MEHMET MUŞ (İstanbul) - Şimdi bu takiple alakalı meseleye gelelim.
Aslında burada yönetim kuruluna bir yetki vereceğiz kabul görürse. Yönetim kurulu takibe alacağı alacaklarla alakalı bir prosedür yayınlayacak. "Şu şu şu gelişmeler olursa, şu vadelerde, şu sürede bir geri ödeme olmazsa bunları takibe alacağım." şeklinde bir şey yayınlamak zorunda. Bunu kamuoyuna deklare edecek, uluslararası sermaye piyasalarında deklare edecek.
Bizim bankaların ortalama vadeleri çok kısa yani mevduat vadelerini çok kısa topluyorlar, verdikleri krediler çok uzun değil, onlarda da kısa krediler kullanıyorlar. Burada bankacılar da var aramızda yani uzun vadeli kredilere baktınız zaman toplam kredilerin içerisindeki payı çok düşük. Dolayısıyla orada, bir ay, iki aylık durumda "Hemen takibe al." diyor BDDK, ki mantıklı bir şey yapması veya "Doksan gün olunca hemen bunu takibe alacaksın." diyor. Sonra onu hemen, bir daha takipten çıkarmak kolay mı? "Tamam, 1'inci taksiti ödedi, hemen takipten çıkarayım." diyemiyorsunuz. Bir sene sürüyor belki, takibe alıyorsunuz, gözetime tabi tutuyorsunuz. Belli bir süre sonra bunu takipten çıkarabiliyorsunuz. Şimdi, buradaki yatırımlar -az önce de söyledim- on yıllık bir finansman istiyor, on yıllık vadeyle veriyorsunuz veya beş yıllık bir vadeyle veriyorsunuz bunu. Adam üç ay ödeyemedi diyelim, proje kredisi bu, BDDK'nın mevcut uygulamasına göre bunu takibe almak zorundasınız. Şimdi, bu krediyi takibe aldığınız zaman bankanın rasyoları... Ve diyelim adam üç ay sonra krediyi ödedi, bunu hemen çıkaramıyorsunuz takipten. Sizin bilançonuzda bu takipte görünüyor ve bu krediler normal ticari kredilere göre veya rotatif kredilere göre daha volümlü, büyük krediler. Dolayısıyla bankanın bilançosu ve rasyolarında bozucu etki oluşturabilir bu. Bundan dolayı bir muafiyet söz konusu burada. Kaldı ki -ben aslında buranın önemli olduğunu düşünüyorum- bu banka hem fon toplayacak kalkınma fonuyla beraber hem de uluslararası piyasalardan ucuz para bulup Türkiye'de de finansman sağlayacak. Şimdi gittiği yerlerde bilançosu ve mali tablolarıyla alakalı bir kuşku oluşursa eğer, güvenilirliğiyle alakalı bir kuşku ortaya çıkarsa zaten finanslanmaz çünkü ciddi bir denetim altına alacak banka kendisini. O anlamda mali tablolarda ben bankanın herhangi bir hataya veya yanlışa girme imkânının ve ihtimalinin olduğunu düşünmüyorum. Bu sebepten dolayı. Çünkü bağımsız denetime tabi tutulacak, gidecek uluslararası kreditörlerden kredi alacağı zaman bunları çeşitli periyodlarla zaten oraya da verecek, gösterecek, göstermek zorunda.

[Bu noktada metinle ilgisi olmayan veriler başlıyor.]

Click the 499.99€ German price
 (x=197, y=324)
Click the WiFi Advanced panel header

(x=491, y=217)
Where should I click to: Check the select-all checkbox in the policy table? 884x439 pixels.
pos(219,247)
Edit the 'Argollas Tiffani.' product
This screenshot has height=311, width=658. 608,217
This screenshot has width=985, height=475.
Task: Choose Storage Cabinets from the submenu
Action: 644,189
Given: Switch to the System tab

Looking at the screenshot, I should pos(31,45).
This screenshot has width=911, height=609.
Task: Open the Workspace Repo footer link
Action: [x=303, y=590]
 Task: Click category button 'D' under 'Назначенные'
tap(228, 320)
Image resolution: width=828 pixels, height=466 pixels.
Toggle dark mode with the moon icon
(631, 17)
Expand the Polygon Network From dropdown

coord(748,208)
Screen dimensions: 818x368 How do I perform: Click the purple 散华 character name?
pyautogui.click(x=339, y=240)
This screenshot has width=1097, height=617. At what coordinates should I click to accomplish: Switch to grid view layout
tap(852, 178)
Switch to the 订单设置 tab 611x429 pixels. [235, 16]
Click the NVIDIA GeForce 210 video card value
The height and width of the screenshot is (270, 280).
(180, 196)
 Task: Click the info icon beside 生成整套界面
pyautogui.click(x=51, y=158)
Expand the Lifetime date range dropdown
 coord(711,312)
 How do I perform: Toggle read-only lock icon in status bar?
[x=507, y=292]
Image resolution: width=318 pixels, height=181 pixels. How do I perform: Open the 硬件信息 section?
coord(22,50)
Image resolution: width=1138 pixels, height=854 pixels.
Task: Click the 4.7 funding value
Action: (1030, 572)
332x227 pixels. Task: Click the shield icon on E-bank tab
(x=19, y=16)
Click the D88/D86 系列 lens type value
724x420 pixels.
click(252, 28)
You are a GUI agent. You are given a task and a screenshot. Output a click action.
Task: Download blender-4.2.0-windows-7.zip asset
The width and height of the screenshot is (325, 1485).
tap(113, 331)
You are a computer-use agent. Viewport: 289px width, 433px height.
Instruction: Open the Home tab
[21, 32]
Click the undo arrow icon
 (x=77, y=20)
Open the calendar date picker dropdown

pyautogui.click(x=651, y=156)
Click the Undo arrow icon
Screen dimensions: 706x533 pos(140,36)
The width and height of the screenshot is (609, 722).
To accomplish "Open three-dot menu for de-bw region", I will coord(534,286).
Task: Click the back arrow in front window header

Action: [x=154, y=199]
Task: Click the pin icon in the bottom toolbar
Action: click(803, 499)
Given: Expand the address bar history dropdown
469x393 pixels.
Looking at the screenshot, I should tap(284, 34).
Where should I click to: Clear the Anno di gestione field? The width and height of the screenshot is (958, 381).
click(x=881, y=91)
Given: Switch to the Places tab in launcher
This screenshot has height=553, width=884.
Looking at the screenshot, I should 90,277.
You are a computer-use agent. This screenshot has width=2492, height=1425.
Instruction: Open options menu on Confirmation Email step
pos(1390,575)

Buradaki bir problem de banka zaten bankacılık fonksiyonunu icra ediyorken ciddi problemler yaşayabilir. Bu muafiyetin getirilmek istenmesinin temel sebebi budur.
İSMAİL TATLIOĞLU (Bursa) - Bir finansman maliyetine etki edecek mi?
MEHMET MUŞ (İstanbul) - Bilançolar daha iyi olunca...
İSMAİL TATLIOĞLU (Bursa) - Bunu yansıtmayacak mısınız alanlara?
BAŞKAN - Yansıyacak, öyle görünüyor.
İSMAİL TATLIOĞLU (Bursa) - Bir amacı da bu olmalı bence yani. Çünkü böyle bir bankanın zaten kamu bankası olduğu için bir değerlendirmesi var. Bence bütün bu muafiyetler gerçekten arzu edilen bu kredi kullananlara ciddi yansıması lazım yani.
MEHMET MUŞ (İstanbul) - Doğru. Tabii, daha ucuz olacak.
İSMAİL TATLIOĞLU (Bursa) - Bunu gerekçe olarak koymak daha mantıklı.
MEHMET MUŞ (İstanbul) - Şunu da söyleyeyim: Doğru, 53'üncü maddedeki bu istisnalarla alakalı meselede şirket rasyoları çok daha iyi olacaktır, çok daha güçlü olacaktır. Dolayısıyla iyi rasyolarla, güçlü rasyolarla daha ucuz maliyetle borçlanabilirsiniz. Bunu söylemeyi unuttum, katılıyorum buna.